Ya a los ciento cinco años de edad tuvo una “premonición” de su muerte, y, visitando en una ocasión a los monjes, les contó de ella. “Al oír esto”, narra Atanasio, “se pusieron a llorar, abrasando y besando al anciano”. Estos le pidieron quedarse con ellos duran sus últimos días, pero él se rehusó. Temía que lo sepultaran al modo egipcio (que le parecía anticristiano), y quizá también que su cuerpo fuese usado para venerarlo después de muerto.

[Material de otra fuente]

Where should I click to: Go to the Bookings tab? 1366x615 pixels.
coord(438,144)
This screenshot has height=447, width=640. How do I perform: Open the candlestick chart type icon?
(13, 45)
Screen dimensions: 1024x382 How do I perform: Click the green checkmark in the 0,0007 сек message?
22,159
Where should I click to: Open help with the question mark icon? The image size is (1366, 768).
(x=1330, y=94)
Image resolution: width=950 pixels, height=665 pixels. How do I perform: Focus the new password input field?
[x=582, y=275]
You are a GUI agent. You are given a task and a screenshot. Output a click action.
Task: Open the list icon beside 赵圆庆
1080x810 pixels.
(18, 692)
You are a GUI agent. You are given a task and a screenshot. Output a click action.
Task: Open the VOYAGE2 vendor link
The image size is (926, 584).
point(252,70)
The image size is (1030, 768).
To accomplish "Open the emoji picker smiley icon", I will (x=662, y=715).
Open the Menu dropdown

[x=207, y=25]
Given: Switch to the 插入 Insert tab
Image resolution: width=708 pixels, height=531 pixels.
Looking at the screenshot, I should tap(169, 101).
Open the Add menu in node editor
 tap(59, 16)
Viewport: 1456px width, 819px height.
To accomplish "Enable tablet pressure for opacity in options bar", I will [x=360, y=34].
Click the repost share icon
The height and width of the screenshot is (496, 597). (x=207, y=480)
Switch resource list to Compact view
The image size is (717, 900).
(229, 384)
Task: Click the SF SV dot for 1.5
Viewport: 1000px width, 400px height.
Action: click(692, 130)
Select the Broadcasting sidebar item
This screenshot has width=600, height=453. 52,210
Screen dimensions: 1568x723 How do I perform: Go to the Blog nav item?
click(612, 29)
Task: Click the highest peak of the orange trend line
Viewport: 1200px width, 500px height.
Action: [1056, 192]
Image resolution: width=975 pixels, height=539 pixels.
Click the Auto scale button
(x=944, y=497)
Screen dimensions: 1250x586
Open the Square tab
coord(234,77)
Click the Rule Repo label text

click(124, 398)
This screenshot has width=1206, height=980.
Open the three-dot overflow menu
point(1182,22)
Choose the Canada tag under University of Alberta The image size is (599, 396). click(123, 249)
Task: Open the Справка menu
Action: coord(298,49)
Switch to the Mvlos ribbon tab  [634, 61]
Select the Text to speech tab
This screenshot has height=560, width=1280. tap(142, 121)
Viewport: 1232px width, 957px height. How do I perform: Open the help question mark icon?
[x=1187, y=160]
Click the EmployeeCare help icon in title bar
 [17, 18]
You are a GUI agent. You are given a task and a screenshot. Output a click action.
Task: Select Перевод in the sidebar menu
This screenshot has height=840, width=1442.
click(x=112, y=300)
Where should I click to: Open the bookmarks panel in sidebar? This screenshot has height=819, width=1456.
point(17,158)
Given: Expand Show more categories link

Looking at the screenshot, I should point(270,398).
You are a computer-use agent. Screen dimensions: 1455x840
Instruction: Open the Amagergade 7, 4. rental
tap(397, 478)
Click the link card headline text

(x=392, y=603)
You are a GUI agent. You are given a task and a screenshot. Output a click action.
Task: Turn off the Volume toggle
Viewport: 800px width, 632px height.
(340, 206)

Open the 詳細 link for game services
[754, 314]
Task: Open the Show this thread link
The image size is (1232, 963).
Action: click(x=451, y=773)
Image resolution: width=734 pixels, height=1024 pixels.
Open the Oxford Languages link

Así, regresó a la montaña, donde “después de pocos meses cayó enfermo”. Allí, por su vejez, contaba con la asistencia de otros dos jóvenes ascetas. En uno de esos días de enfermedad Antonio los llamó y les anunció: “Me voy por el camino de mis padres, como dice la Escritura, pues me veo llamado por el Señor”. El momento de la muerte es descrito así por Atanasio:
Después de decir esto y de que ellos lo hubieron besado, estiró sus pies; su rostro estaba transfigurado de alegría y sus ojos brillaban de regocijo como si viera a amigos que vinieran a su encuentro, y así falleció y fue a reunirse con sus padres. Ellos entonces, siguiendo las órdenes que les había dado, prepararon y envolvieron el cuerpo y lo enterraron ahí en la tierra. Y hasta el día de hoy, nadie, salvo esos dos, sabe dónde está sepultado.
Y como epílogo de su vida concluye Atanasio:
Este fue el fin de la vida de Antonio en el cuerpo, como antes tuvimos el comienzo de la vida ascética. Y aunque este sea un pobre relato comparado con la virtud del hombre, recíbanlo, sin embargo, y reflexionen en qué caso de hombre fue Antonio, el varón de Dios. Desde su juventud hasta una edad avanzada conservó una devoción inalterable a la vida ascética.
Esta fue la larga vida de Antonio de Abad contada por Atanasio, que fue desde el año 251 hasta el 356 d. C. Es considerado el primero de los “padres del desierto”, así como el iniciador del monaquismo anacorético, esto es, de la vida monacal en el retiro y la soledad. Por esto hoy es recordado el 17 de enero en algunos calendarios litúrgicos de la iglesia cristiana.
Antonio no dejó grandes obras filosóficas o teológicas o espirituales, ni reglas ni tratados ni instituciones monacales; lo que dejó fue su ejemplo de vida sencilla “en servicio a Dios”, tal como la cuenta Atanasio en su memoria.
Bibliografía: Atanasio de Alejandría, Vida de Antonio en Cuadernos Monásticos 10 (Chile, 1975), pp. 179-234; Johannes Quasten, Patrología II (Madrid: BAC, 2004), p. 161-66.